*EXTRACTED ENTRIES*
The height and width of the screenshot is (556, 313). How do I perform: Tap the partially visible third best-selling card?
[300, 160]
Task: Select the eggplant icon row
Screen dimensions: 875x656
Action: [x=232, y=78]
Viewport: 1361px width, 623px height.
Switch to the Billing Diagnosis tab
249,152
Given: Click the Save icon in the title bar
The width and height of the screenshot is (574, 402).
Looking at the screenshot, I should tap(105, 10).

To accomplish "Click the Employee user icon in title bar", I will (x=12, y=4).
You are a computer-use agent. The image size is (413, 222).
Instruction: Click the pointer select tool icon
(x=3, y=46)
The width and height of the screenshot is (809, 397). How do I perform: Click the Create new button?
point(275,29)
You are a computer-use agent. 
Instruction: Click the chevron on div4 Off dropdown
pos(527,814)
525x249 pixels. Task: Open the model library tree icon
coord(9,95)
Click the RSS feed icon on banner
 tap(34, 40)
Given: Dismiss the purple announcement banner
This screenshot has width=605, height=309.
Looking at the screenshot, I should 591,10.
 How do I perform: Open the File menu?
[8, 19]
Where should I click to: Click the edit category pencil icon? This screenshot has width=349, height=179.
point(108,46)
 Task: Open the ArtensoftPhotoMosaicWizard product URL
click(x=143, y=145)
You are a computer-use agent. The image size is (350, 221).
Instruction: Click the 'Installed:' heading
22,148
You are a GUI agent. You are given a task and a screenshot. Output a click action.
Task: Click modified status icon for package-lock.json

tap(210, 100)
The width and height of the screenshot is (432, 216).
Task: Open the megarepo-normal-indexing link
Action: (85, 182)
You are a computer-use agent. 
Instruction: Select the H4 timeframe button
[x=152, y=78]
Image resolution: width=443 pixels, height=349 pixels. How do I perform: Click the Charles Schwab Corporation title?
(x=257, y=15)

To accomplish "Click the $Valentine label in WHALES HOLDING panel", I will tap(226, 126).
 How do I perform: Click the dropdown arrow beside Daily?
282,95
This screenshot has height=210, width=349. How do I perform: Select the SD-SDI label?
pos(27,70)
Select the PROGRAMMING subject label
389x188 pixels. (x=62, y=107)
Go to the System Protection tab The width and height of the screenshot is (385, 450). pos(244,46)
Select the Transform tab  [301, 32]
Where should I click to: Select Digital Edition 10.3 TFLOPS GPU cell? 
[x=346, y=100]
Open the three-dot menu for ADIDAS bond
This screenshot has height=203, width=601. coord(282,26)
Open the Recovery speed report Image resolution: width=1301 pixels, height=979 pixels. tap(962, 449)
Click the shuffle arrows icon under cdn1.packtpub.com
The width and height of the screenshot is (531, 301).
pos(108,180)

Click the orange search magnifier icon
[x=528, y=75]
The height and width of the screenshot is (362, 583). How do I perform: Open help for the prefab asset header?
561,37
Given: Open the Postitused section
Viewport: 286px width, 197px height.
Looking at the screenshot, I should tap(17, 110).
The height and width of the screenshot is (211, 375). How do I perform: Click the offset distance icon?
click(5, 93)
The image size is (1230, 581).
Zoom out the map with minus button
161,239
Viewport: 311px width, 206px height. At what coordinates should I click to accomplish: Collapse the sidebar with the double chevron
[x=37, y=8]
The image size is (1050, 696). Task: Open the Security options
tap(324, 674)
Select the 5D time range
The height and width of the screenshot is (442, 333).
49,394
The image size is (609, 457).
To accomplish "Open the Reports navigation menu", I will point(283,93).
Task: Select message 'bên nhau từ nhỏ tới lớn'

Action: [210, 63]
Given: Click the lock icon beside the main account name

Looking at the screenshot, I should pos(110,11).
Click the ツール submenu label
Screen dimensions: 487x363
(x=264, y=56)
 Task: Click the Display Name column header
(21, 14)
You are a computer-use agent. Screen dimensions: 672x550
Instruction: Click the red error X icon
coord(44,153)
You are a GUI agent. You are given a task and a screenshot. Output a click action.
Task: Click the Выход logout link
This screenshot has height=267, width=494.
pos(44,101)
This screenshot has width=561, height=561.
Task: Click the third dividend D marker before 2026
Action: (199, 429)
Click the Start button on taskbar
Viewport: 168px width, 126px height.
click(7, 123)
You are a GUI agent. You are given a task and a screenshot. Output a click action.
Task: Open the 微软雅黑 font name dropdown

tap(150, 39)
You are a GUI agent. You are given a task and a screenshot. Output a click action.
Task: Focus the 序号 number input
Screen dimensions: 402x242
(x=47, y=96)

*EXERCISE INSTRUCTIONS*
Reproduce each line of the records in which the word "will" appears.

*TASK SOLUTION*
To accomplish "Click the Employee user icon in title bar", I will (x=12, y=4).
To accomplish "Click the $Valentine label in WHALES HOLDING panel", I will tap(226, 126).
To accomplish "Open the Reports navigation menu", I will point(283,93).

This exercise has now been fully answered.